1. ## Complex Differentiation

Hello,

I'm trying to find the set of all points z such that the function f is differentiable. I am having trouble comprehending the steps one needs to take. I have been playing around with the Cauchy-Riemann equations but to little success. The two different functions I am having trouble with are:

1) f(x + iy) = 2x + ixy^2

2) f(z) = cos(z*), where z* is z conjugate

2. Well, what trouble did you run into after using C-R equations?

Also, are you searching for domains where the function is differentiable or analytic?

To be honest, I have never fully understood the C-R equations so I keep ending up go in circles. I just attempted to use that to little success because I have read that that is the proper method.

And the domains I am looking for are where the function is differentiable.

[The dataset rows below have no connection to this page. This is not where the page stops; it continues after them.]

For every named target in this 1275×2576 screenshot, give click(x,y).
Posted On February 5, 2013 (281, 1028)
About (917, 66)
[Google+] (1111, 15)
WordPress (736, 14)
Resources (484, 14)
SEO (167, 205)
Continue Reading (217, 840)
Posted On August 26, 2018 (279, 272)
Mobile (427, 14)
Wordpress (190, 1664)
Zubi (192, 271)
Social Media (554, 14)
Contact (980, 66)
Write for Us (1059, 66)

Is analytic when the function is differentiable everywhere?

Thanks again.

4. 1) C-R equations: let $\displaystyle f(x,y) = u(x,y) + iv(x,y)$. Then:
a) f is differentiable at $\displaystyle (x_0, y_0)$ if $\displaystyle u_x(x_0, y_0) = v_y(x_0, y_0)$ and $\displaystyle u_y(x_0, y_0) = -v_x(x_0, y_0)$
b) f is analytic at $\displaystyle (x_0, y_0)$ if it is differentiable there, and it is also differentiable at a small neighborhood around $\displaystyle (x_0, y_0)$

I'll do the first one:

$\displaystyle f(x,y) = 2x + ixy^2$, so $\displaystyle u = 2x, \ v = xy^2$
And so $\displaystyle u_x = 2, \ v_y = 2y$
$\displaystyle u_y = 0, -v_x = -1$

So you can see that $\displaystyle u_y$ is never equal to $\displaystyle -v_x$, and so the function is nowhere differentiable.

For the second one, there is a theorem which can be used to solve but I'm not sure you've learned it - it says that f is analytic in $\displaystyle z_0$ if and only if $\displaystyle \displaystyle \frac{ \partial f}{ \partial \bar{z}} =0$.

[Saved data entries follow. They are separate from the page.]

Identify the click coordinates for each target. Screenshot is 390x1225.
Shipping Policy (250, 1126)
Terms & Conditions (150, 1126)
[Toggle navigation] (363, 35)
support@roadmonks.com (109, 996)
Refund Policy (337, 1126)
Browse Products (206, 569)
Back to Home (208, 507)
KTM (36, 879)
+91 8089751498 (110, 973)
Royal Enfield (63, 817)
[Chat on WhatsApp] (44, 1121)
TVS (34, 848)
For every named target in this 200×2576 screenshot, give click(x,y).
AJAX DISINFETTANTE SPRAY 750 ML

2) To further illustrate the point about the difference between a differentiable function and an analytic one --
Let $\displaystyle f(x,y) = (x-iy)(2 - x^2 - y^2)$.
Applying the C-R condition gives you the result that f is differentiable only on the unit circle (verify it!).
But since it is differentiable only on the unit circle, you don't have any points which have a neighborhood on which the function is differentiable, and so it is nowhere analytic.